» Assignment
An exact reproduction of all entries is expected.

» Material for the task
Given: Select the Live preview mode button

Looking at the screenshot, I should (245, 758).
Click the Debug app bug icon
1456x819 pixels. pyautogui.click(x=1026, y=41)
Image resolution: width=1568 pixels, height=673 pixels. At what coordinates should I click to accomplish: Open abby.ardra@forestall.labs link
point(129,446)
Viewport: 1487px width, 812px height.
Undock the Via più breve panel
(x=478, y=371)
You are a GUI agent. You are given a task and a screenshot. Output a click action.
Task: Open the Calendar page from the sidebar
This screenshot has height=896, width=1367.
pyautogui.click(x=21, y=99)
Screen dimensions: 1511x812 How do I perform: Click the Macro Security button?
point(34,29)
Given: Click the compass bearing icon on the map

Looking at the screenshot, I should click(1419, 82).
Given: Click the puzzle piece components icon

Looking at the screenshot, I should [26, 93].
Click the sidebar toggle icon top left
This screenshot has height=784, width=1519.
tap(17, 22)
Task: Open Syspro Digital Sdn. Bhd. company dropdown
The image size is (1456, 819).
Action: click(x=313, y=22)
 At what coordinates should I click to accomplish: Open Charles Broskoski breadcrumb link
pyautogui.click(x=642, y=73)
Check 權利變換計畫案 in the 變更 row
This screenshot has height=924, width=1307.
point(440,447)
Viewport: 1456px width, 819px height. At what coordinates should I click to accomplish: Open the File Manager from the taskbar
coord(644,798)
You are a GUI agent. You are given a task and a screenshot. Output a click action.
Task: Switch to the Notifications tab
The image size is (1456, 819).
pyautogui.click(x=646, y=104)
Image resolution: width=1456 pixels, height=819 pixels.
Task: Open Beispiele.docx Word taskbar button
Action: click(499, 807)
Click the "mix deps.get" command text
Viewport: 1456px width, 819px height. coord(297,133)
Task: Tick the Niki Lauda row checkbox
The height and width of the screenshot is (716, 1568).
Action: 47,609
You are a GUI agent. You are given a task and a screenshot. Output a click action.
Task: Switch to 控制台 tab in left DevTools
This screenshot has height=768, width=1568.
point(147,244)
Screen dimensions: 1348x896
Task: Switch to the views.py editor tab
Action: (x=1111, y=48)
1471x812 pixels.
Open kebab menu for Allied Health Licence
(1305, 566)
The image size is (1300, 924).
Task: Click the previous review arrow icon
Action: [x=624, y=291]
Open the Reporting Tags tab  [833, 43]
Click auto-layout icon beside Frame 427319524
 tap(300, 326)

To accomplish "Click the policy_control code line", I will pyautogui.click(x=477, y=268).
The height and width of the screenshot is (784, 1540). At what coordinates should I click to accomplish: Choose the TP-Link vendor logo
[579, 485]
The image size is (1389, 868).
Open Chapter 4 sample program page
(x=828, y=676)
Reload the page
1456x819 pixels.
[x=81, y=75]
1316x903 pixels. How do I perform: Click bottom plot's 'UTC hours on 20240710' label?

» Answer section
Given: Select the Live preview mode button

Looking at the screenshot, I should (245, 758).
Click the Debug app bug icon
1456x819 pixels. pyautogui.click(x=1026, y=41)
Image resolution: width=1568 pixels, height=673 pixels. At what coordinates should I click to accomplish: Open abby.ardra@forestall.labs link
point(129,446)
Viewport: 1487px width, 812px height.
Undock the Via più breve panel
(x=478, y=371)
You are a GUI agent. You are given a task and a screenshot. Output a click action.
Task: Open the Calendar page from the sidebar
This screenshot has height=896, width=1367.
pyautogui.click(x=21, y=99)
Screen dimensions: 1511x812 How do I perform: Click the Macro Security button?
point(34,29)
Given: Click the compass bearing icon on the map

Looking at the screenshot, I should click(1419, 82).
Given: Click the puzzle piece components icon

Looking at the screenshot, I should [26, 93].
Click the sidebar toggle icon top left
This screenshot has height=784, width=1519.
tap(17, 22)
Task: Open Syspro Digital Sdn. Bhd. company dropdown
The image size is (1456, 819).
Action: click(x=313, y=22)
 At what coordinates should I click to accomplish: Open Charles Broskoski breadcrumb link
pyautogui.click(x=642, y=73)
Check 權利變換計畫案 in the 變更 row
This screenshot has height=924, width=1307.
point(440,447)
Viewport: 1456px width, 819px height. At what coordinates should I click to accomplish: Open the File Manager from the taskbar
coord(644,798)
You are a GUI agent. You are given a task and a screenshot. Output a click action.
Task: Switch to the Notifications tab
The image size is (1456, 819).
pyautogui.click(x=646, y=104)
Image resolution: width=1456 pixels, height=819 pixels.
Task: Open Beispiele.docx Word taskbar button
Action: click(499, 807)
Click the "mix deps.get" command text
Viewport: 1456px width, 819px height. coord(297,133)
Task: Tick the Niki Lauda row checkbox
The height and width of the screenshot is (716, 1568).
Action: 47,609
You are a GUI agent. You are given a task and a screenshot. Output a click action.
Task: Switch to 控制台 tab in left DevTools
This screenshot has height=768, width=1568.
point(147,244)
Screen dimensions: 1348x896
Task: Switch to the views.py editor tab
Action: (x=1111, y=48)
1471x812 pixels.
Open kebab menu for Allied Health Licence
(1305, 566)
The image size is (1300, 924).
Task: Click the previous review arrow icon
Action: [x=624, y=291]
Open the Reporting Tags tab  [833, 43]
Click auto-layout icon beside Frame 427319524
 tap(300, 326)

To accomplish "Click the policy_control code line", I will pyautogui.click(x=477, y=268).
The height and width of the screenshot is (784, 1540). At what coordinates should I click to accomplish: Choose the TP-Link vendor logo
[579, 485]
The image size is (1389, 868).
Open Chapter 4 sample program page
(x=828, y=676)
Reload the page
1456x819 pixels.
[x=81, y=75]
1316x903 pixels. How do I perform: Click bottom plot's 'UTC hours on 20240710' label?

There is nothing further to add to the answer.